Rubén García

Personal information
- Full name: Rubén García Rey
- Date of birth: 16 January 1986 (age 40)
- Place of birth: Málaga, Spain
- Height: 1.81 m (5 ft 11 in)
- Position: Right-back

Youth career
- Real Madrid

Senior career*
- Years: Team / Apps / (Gls)
- 2006–2007: Fuengirola
- 2007–2008: Valladolid B / 21 / (0)
- 2008–2010: Lucena / 25 / (1)
- 2010–2011: Alhaurino / 21 / (2)
- 2011–2012: Juventud Torremolinos / 21 / (0)
- 2012: Cowdenbeath / 3 / (0)
- 2013–2019: Juventud Torremolinos / 149 / (13)
- Total:  / 240 / (16)

International career
- 2004: Spain U19 / 1 / (0)

= Rubén García (footballer, born 1986) =

Spanish footballer

Rubén García Rey (born 16 January 1986) is a Spanish former professional footballer who played as a right-back.

==Club career==
Born in Málaga, Andalusia, García only played lower league football in his country. From 2007 to 2010 he competed in the Segunda División B in representation of Real Valladolid Promesas and Lucena CF, making no league appearances for the latter club in the last season.

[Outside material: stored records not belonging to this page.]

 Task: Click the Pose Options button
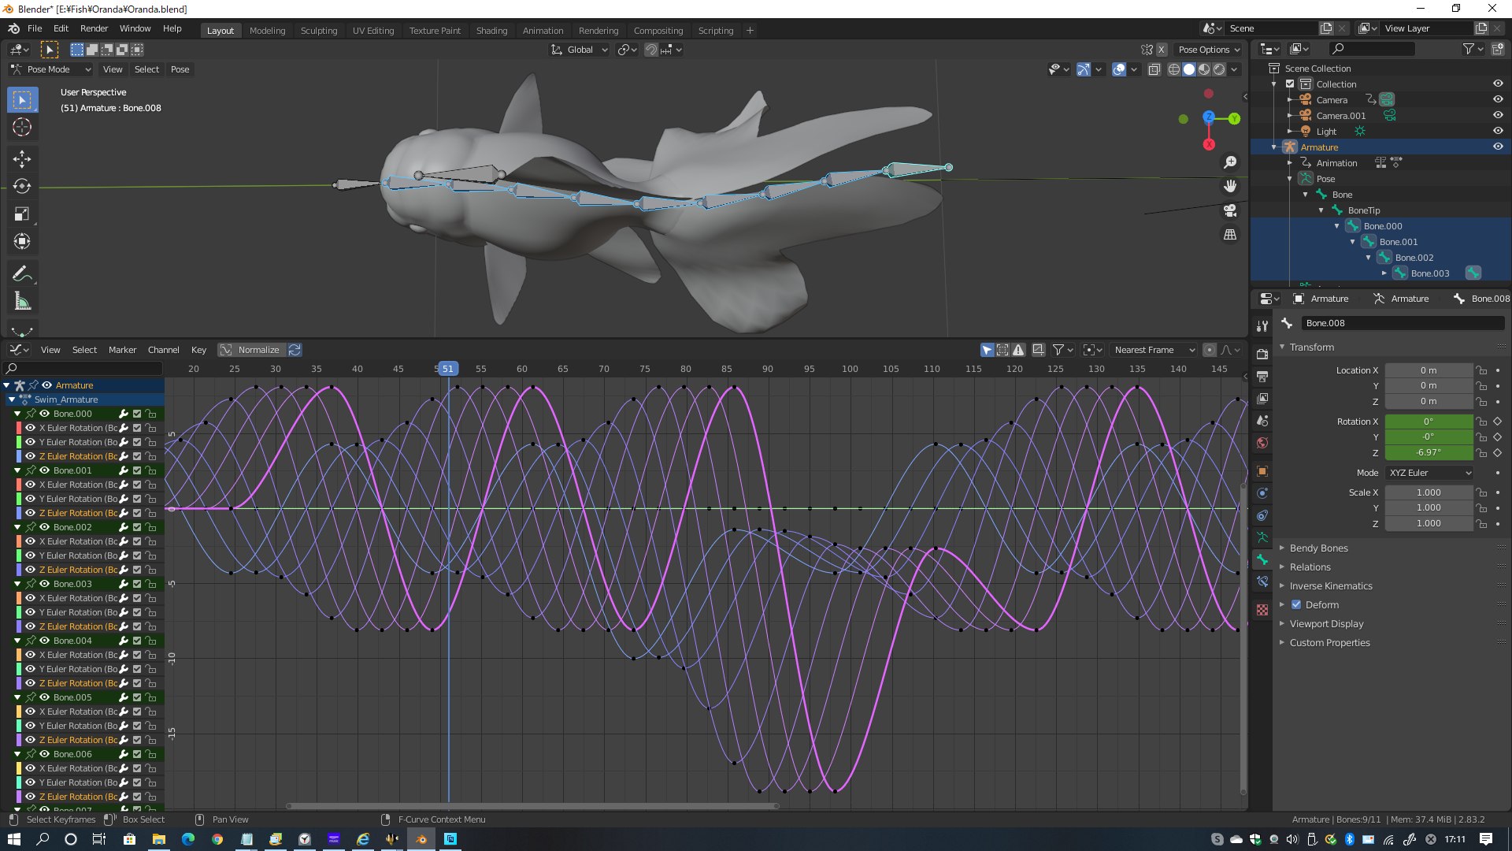[1208, 50]
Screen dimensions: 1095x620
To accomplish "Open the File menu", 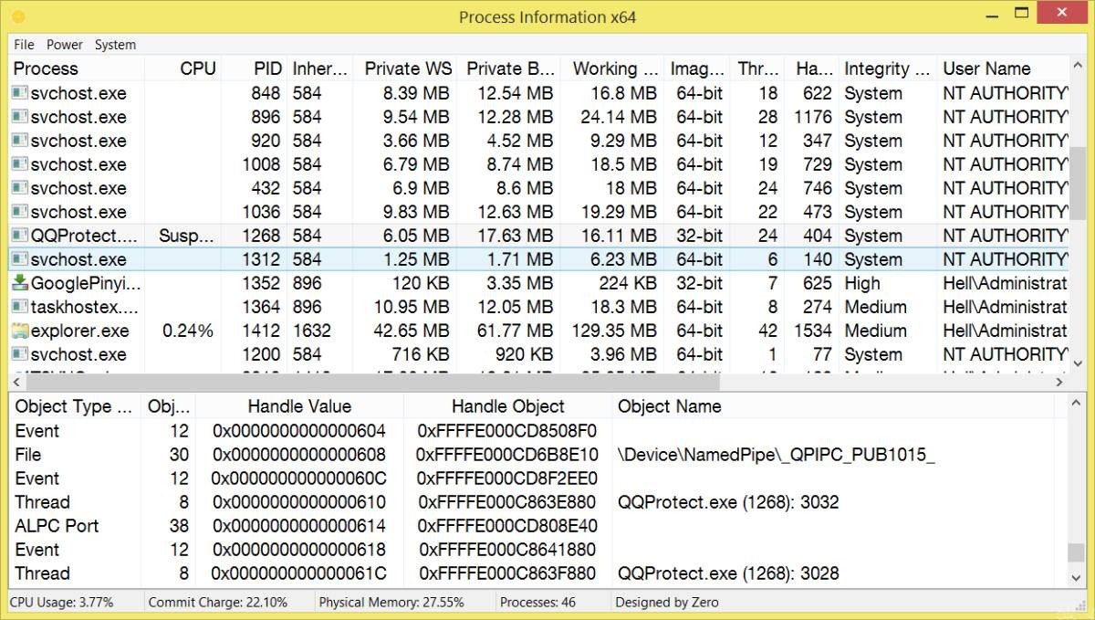I will click(24, 45).
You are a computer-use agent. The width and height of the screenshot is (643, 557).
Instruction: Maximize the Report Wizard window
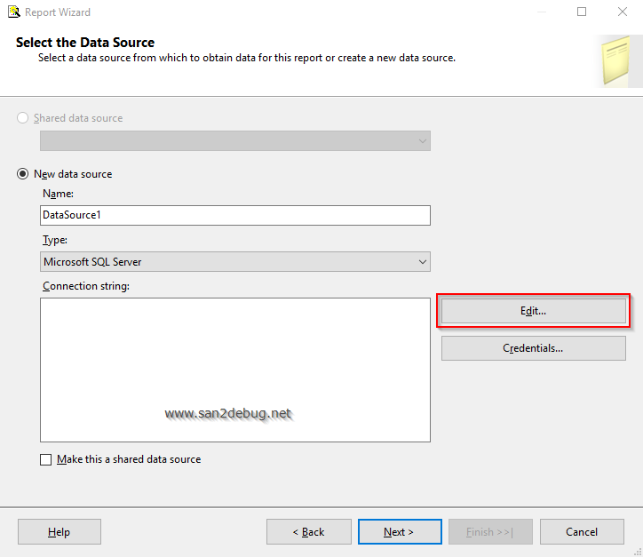(582, 12)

In the summer of 2012, after spending one year with CD Alhaurino of Tercera División and another with Juventud de Torremolinos CF in the regional championships, García signed for Scottish First Division side Cowdenbeath after his agent sent YouTube videos to manager Colin Cameron, and the player impressed in a subsequent trial. Released after only a few months, he returned to Spanish amateur football.